Le pétitionnement en France est peut-être plutôt dans les habitudes des partis turbulens que dans celles du parti de l’ordre ; pourquoi celui-ci ne l’accepterait-il pas pour multiplier les rares moyens d’action dont il dispose ? D’ailleurs, avec l’extension nouvelle des droits politiques, le pays qui pétitionne ne saurait être au fond que le pays électoral lui-même intervenant seulement d’une façon plus modeste dans le mouvement général, parce qu’il intervient sans avoir été régulièrement convoqué.
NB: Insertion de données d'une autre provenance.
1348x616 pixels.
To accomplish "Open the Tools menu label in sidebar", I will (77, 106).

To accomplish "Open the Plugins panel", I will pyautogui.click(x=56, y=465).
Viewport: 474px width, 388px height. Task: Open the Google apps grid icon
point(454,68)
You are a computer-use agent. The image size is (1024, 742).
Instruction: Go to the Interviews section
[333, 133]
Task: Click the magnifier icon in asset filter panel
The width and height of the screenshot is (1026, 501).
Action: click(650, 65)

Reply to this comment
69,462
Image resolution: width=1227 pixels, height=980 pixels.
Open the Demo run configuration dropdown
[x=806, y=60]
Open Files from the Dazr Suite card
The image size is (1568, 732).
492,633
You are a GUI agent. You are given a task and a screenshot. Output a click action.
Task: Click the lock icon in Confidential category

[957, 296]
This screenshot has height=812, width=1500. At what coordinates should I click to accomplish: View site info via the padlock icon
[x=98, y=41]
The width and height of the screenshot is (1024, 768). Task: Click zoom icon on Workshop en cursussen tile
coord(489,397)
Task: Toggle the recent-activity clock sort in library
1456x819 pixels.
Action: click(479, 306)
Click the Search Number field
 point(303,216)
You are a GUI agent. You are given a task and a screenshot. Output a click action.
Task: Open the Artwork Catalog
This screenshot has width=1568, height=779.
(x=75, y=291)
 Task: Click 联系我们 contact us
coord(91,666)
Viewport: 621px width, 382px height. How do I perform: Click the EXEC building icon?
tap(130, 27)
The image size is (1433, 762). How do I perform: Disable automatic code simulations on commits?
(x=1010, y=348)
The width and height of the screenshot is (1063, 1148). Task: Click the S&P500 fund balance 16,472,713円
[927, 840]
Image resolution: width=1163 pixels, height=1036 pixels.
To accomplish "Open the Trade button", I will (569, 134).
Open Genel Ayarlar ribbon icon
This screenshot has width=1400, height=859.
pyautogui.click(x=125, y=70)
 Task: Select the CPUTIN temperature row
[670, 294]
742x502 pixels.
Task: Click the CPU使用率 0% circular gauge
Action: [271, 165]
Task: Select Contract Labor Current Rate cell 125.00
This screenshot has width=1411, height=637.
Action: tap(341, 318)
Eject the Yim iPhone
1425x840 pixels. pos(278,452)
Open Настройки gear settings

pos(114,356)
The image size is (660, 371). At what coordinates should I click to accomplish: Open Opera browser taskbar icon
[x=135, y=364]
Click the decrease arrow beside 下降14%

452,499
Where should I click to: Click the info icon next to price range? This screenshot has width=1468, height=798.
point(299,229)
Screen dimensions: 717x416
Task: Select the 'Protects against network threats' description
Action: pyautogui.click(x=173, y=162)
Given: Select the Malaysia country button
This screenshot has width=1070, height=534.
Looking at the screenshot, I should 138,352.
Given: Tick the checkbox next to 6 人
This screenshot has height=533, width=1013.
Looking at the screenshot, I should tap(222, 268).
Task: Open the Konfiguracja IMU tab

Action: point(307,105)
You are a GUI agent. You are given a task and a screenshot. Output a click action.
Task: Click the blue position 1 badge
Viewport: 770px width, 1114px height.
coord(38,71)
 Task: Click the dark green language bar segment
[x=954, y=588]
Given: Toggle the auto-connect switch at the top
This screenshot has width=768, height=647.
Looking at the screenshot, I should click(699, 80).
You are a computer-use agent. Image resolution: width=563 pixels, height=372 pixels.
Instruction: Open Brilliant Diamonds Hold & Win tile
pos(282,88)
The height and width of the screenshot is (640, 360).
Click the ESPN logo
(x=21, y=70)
Le droit de pétition, ainsi exercé par grandes masses, pourrait sans doute, quelque convenable qu’il soit en lui-même, friser un peu les méthodes révolutionnaires, et ressembler de loin au radicalisme arbitraire de la souveraineté du peuple, toujours suspendue, dans l’idéal des démagogues, sur la tête des autorités établies ; — mais, pour éviter jusqu’à l’apparence de tomber dans les sentiers de la révolution, permettra-t-on à la révolution de jouir en toute assurance du triomphe qu’elle s’est ménagé, de s’incarner en quelque sorte dans ces cent quatre-vingt-huit députés qui suffisent pour en proroger l’ascendant, et de trôner ainsi au faîte de la montagne sans avoir même à souffrir le trouble des réclamations, des doléances universelles ? Étrange alternative en face de laquelle le bon sens veut pourtant qu’il y ait une solution moyenne et raisonnable ! Ou vous pétitionnerez trop fort (et le pétitionnement gagne, à vrai dire, des proportions de plus en plus vastes), mais vous risquerez peut-être de diminuer d’autant la légalité, votre dernière sauvegarde ; ou vous pétitionnerez à voix basse et à pas de loup, de manière à ne pas déranger les cent quatre-vingt-huit, mais vous donnerez raison à leur orgueil, et ils affirmeront qu’ils ne vous ont pas entendus.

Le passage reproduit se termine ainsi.